I’ve was reading a website about urban exploration, and for one of their visits they go to an clinic that was abandoned a few years ago:
In one of the photos, they show metal container with the following written on the side:
**
Caution - very Toxic
System contains Mercury Bio-hazard
Levels Between 8.6-8.9mg/kg**
You can view the photo below
For context, the photo appears to be taking in the same place as an air system, so I don’t know if there related.
So what is the purpose of this Mercury? Is it to do with the air system or something else?
But the responses have just raised another related question.
Why does a dentist office use mercury for? is it commonly used in clinics?
Otherwise is seems odd to have such a large components (seems quite big, looking at the photos) containing a relatively high concentration of mercury (I’m assuming of course 8.6-8.9mg/kg is considered high).
My only other thought is, the figure given seems very specific and tight range, which makes me think that the Mercury is not a by product of the system, or removed from the system, but part of it normal operation. Otherwise why not just say “can contain high levels of Mercury”
The figure seems too specific to me. (of course I accept the high probability that I’m wrong)
Hardly frightening. If the substance is deadly at 10 mg/kg, and you have large quantity of it at a 10 mg/kg concentration, you’d have to consume your entire body weight to reach deadly levels.*
Also the form of mercury makes a huge difference (as you acknowledge but perhaps understate). Metallic mercury has very low acute toxicity, and relatively low toxicity from chronic exposure. Organic mercury compounds, on the other hand, are extremely toxic.
If the mercury in this container is collected from dental amalgam, it’ll be metallic. I suspect the biggest risk would be to the guy who has to clean the container out on a regular basis. Even then, they’ll be fine with appropriate protective gear (perhaps the right sort of gloves respirator?)
*I work in a bio lab where it seems that knowledge of toxicity is spread by folklore. Lots of people are terrified of chemicals because a former labmate told them to be, so I’ve made a habit of researching actual toxicity data. With most of the mildly toxic chemicals I work with in mg-100 g quantities, I’m not in any severe danger as long as I manage to not eat the entire fucking stock bottle. After looking up metallic mercury toxicity, I’m mentally filing it under “just don’t eat it or huff it”.
You would have to eat 240 lbs of something containing ~10 ppm (10 mg/kg) of methyl mercury (one of the nastiest mercury compounds) to be at risk of dying from acute toxicity. More realistically, if you ate that 240 lbs at a reasonable rate you’d almost certainly suffer effects of chronic exposure. This happened in Minimata, Japan where much of the population ate locally caught fish that were contaminated due to high levels of industrial polution.
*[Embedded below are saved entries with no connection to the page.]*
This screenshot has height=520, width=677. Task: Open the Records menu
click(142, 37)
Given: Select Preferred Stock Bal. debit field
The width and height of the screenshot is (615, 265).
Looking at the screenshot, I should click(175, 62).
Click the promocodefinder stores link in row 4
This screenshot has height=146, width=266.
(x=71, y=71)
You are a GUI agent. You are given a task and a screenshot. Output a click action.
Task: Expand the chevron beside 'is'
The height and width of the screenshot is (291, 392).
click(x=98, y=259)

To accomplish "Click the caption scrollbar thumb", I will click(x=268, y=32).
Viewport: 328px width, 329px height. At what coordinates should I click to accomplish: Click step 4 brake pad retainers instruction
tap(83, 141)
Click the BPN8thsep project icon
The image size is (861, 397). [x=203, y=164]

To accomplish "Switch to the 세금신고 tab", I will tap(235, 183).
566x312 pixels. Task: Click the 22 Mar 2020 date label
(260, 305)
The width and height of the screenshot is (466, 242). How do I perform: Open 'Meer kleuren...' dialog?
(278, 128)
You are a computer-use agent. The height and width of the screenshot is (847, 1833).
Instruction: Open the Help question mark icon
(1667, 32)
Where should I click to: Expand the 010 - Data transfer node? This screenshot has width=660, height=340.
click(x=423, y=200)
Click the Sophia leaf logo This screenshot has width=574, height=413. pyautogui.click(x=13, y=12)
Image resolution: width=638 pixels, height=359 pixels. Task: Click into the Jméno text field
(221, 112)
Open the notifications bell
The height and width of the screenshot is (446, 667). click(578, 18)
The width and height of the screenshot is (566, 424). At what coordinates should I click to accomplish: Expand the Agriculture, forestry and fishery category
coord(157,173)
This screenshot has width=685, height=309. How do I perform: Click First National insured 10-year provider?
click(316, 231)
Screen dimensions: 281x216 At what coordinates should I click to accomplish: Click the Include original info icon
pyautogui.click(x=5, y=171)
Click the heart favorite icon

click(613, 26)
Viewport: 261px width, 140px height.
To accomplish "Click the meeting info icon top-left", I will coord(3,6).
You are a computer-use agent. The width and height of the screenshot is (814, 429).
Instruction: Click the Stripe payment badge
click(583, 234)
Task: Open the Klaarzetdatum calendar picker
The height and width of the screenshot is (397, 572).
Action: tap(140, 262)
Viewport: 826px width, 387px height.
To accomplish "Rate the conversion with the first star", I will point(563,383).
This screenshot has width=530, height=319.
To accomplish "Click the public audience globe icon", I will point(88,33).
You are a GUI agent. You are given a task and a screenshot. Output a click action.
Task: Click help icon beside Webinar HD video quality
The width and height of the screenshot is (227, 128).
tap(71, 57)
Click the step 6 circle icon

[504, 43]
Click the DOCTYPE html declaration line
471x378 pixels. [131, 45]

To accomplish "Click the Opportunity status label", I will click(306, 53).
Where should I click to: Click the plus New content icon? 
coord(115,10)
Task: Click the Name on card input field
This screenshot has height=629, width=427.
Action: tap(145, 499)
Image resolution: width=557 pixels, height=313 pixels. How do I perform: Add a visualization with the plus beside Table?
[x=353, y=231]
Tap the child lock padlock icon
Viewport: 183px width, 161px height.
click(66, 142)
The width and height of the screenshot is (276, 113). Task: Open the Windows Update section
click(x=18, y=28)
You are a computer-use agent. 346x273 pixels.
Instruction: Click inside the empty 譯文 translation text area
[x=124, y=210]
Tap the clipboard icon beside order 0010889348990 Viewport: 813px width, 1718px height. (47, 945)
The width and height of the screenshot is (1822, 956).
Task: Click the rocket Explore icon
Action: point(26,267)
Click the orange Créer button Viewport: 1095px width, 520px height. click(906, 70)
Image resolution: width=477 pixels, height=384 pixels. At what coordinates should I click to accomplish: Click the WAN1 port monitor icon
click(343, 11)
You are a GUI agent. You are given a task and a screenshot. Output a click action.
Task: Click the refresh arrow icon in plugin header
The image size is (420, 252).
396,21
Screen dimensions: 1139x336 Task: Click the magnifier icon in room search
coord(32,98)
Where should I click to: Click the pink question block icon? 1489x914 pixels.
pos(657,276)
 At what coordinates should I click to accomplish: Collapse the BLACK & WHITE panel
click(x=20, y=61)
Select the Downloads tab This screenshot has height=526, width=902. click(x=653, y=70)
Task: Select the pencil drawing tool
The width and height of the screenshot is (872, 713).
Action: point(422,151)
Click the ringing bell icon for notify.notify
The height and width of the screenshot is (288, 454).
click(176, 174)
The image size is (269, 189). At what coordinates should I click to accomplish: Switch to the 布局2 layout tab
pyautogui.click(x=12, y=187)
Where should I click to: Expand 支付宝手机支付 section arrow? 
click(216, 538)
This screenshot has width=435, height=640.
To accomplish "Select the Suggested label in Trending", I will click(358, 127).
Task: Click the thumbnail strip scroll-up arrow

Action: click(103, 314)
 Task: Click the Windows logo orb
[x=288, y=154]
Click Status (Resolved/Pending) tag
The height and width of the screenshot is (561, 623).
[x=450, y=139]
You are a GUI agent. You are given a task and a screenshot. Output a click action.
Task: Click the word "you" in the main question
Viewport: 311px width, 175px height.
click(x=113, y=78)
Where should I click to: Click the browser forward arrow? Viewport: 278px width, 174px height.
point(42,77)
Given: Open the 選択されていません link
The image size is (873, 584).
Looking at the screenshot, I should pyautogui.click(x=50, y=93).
Again, metallic mercury is much less dangerous. You could inject several grams straight into a vein and the biggest harm would be obstruction of blood vessels. NSFW link due to some thumbnails of diseased genitals here: [spoiler]http://www.nejm.org/doi/full/10.1056/NEJM200006153422405[/spoiler]
Ya’ll are looking at two different concentrations here. The first one is the concentration in the waste – 9 ppm of mercury is I think not trivial, but not instant death either (a broken thermometer is going to give a puddle of 1,000,000 ppm!). The second number is the concentration within a human body, which is a different thing. To turn 9ppm in waste into 9mg/kg in your body, you’d need to eat your body weight in waste AND somehow absorb every single molecule of mercury in the waste. Which will never happen, particularly if the mercury in the waste is elemental, rather than bound to organic molecules already.
So again, I don’t have time to check right now whether 9 ppm of Hg (especially not organic Hg) qualifies as hazardous waste, but it’s not something I’d be afraid to be in the same room as.